According to this challenge, hip hop artists portray fictional worlds through their songs and as a consequence the claims made about the world in these songs are false. According to a view in the philosophy of hip hop literature, rap artists take on personae which do not correspond to reality with the aim of creating fictional worlds (Thompson 2005; Hunter and Soto 2009, 181). This challenge fails because many prominent hip hop artists active during the 1980s have claimed that hip hop music during this era was judged by either an authenticity standard, an accuracy standard, or both (Laybourn 2018). For example, Public Enemy’s Chuck D famously claimed that “Rap is Black America’s CNN” (Light 2004, 141).
A fourth challenge is that art’s value in significant measure inheres in art’s capacity to allow its consumers to imaginatively liberate themselves from reality rather than being representationally tied to it. As a consequence, one misunderstands art’s value if one takes its primary or even one of its major aims to be cognitive.
According to this challenge, hip hop music’s value inheres in its capacity to put its audiences in a position to imaginatively move beyond reality. For example, when the rapper Scarface tells a story about life in inner-city Houston, he allows his audience to imaginatively experience a world that is not exhausted by reality. This challenge fails because audiences value Scarface’s songs precisely because they engage in what Murray Forman describes as hip hop music’s tendency to “[articulate] the details of place with ever greater specificity” (Neal and Forman 2004, 156).
III. THE DESCRIPTIVE-RAP SUB-THESIS
I now motivate the descriptive-rap sub-thesis. According to this sub-thesis, if (i) hip hop can have prescriptive or descriptive content; (ii) hip hop with prescriptive content is a poorer hermeneutical resource for Black and Latinx people; and (iii) hip hop is dominated by rap music with prescriptive content; then (iv) hip hop is a poorer hermeneutical resource for Black and Latinx people.
But first I will explain that some rap is descriptive while other rap is prescriptive. This distinction has been briefly discussed in the literature, but it has been discussed in the service of analyzing whether rap songs that involve drug dealing, materialism and misogyny harm or morally wrong non-dominant group members such as Black women, Latinas and Black and Latinx persons more generally (McGrath and Tilahun 2005, 135). I develop this distinction to determine whether rap music serves a better or worse epistemic function for Black and Latinx persons as a hermeneutical resource.

==========

WHAT THIS EXERCISE ASKS
a) Please copy from the hip hop passage, word for word, the part that opens with the words containing "But first I" and closes with "a hermeneutical resource.".
b) List each work cited in parentheses in the hip hop passage by its author names and year.

DATA EXCERPT

==========

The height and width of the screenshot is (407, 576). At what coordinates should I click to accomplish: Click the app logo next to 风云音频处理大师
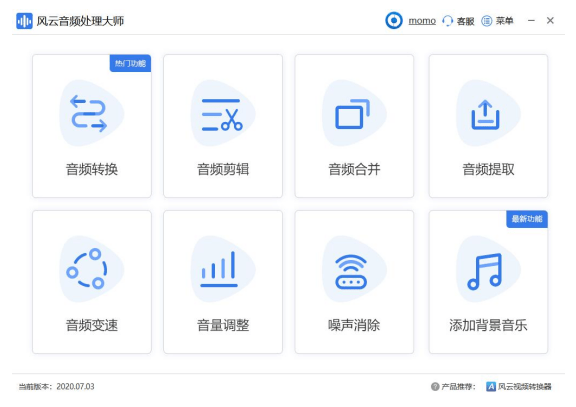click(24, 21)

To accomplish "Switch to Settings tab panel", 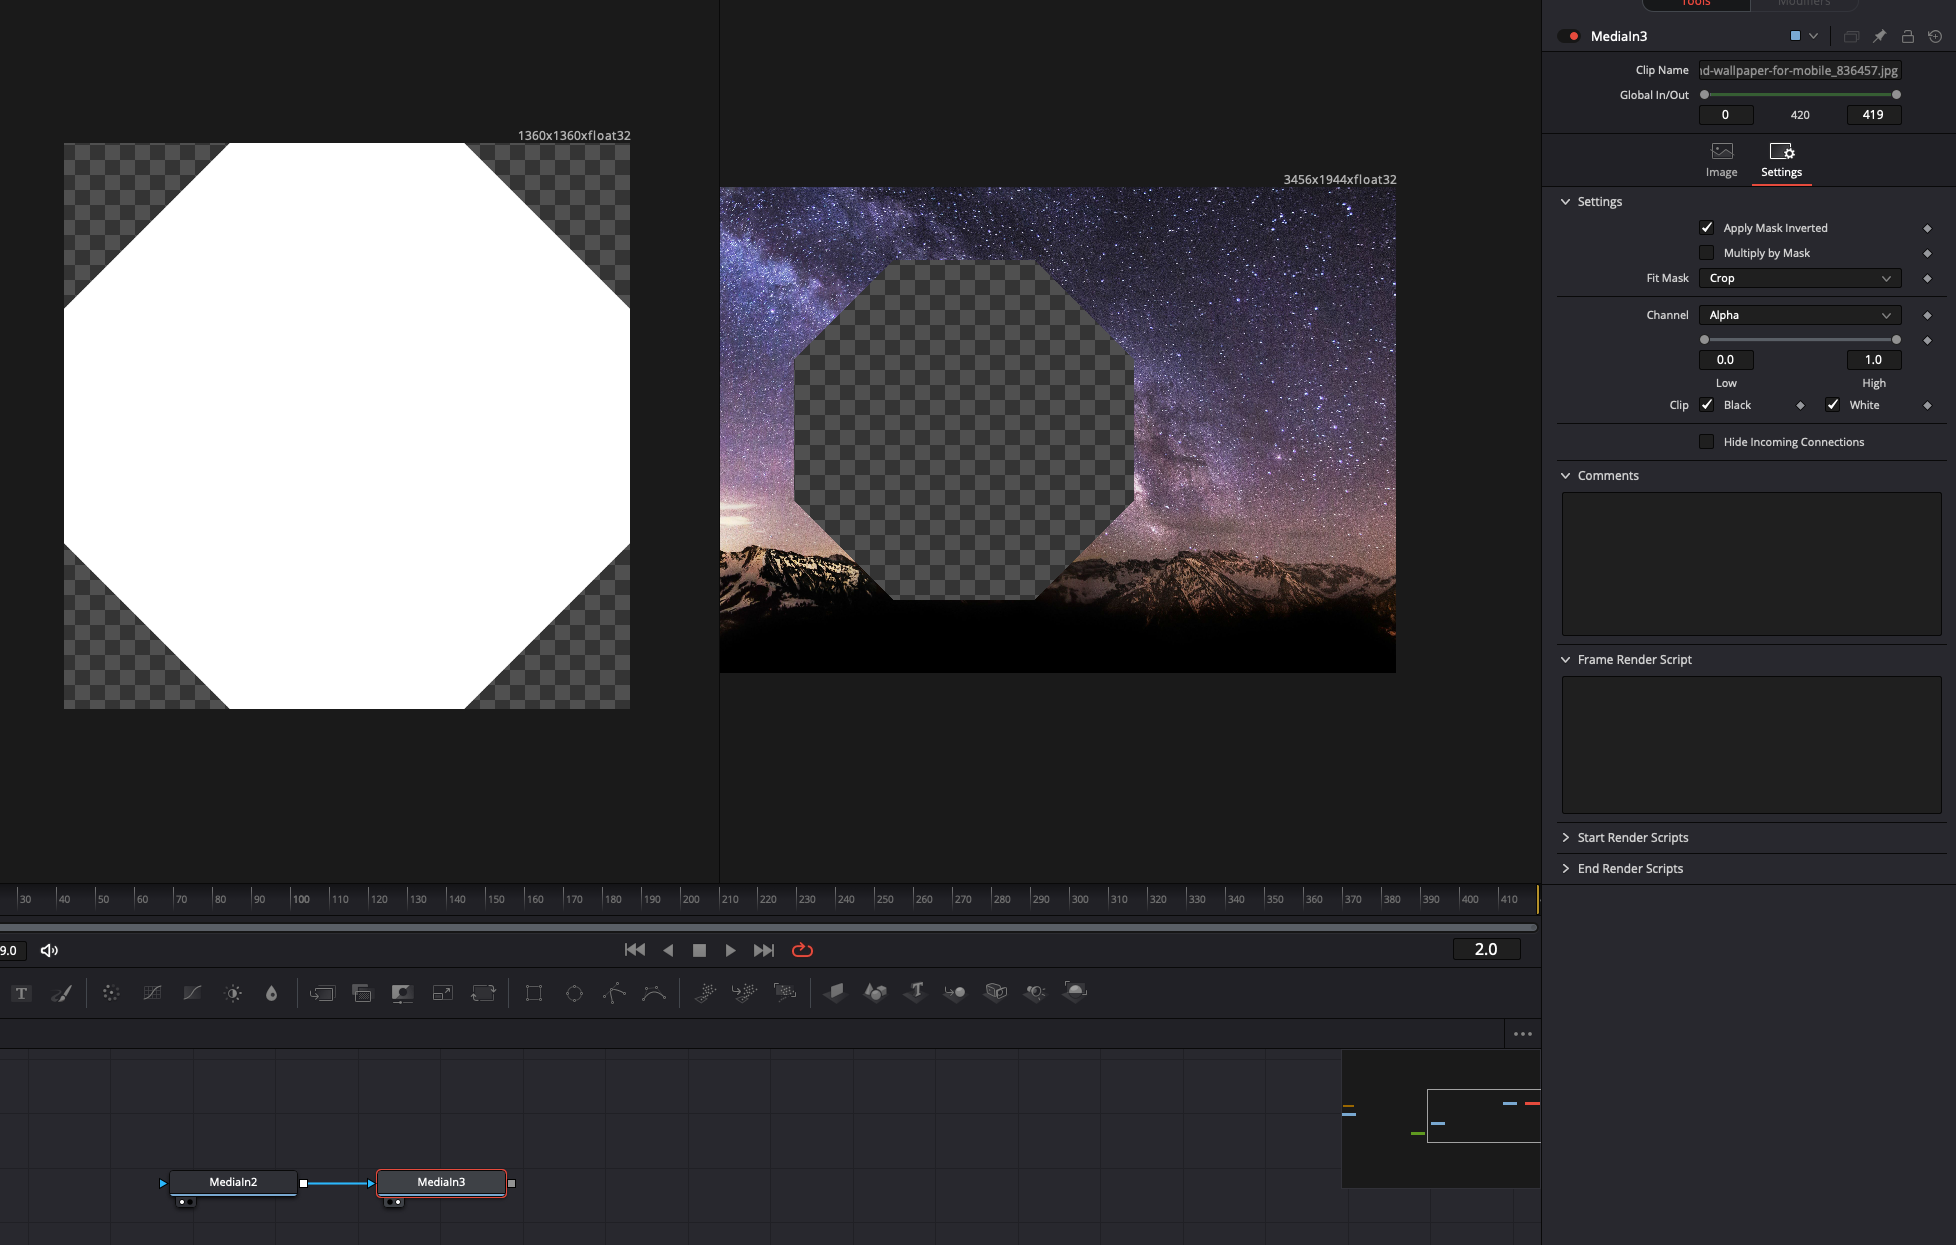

==========

RESPONSES IN ORDER
a)
But first I will explain that some rap is descriptive while other rap is prescriptive. This distinction has been briefly discussed in the literature, but it has been discussed in the service of analyzing whether rap songs that involve drug dealing, materialism and misogyny harm or morally wrong non-dominant group members such as Black women, Latinas and Black and Latinx persons more generally (McGrath and Tilahun 2005, 135). I develop this distinction to determine whether rap music serves a better or worse epistemic function for Black and Latinx persons as a hermeneutical resource.

b)
- Thompson 2005
- Hunter and Soto 2009
- Laybourn 2018
- Light 2004
- Neal and Forman 2004
- McGrath and Tilahun 2005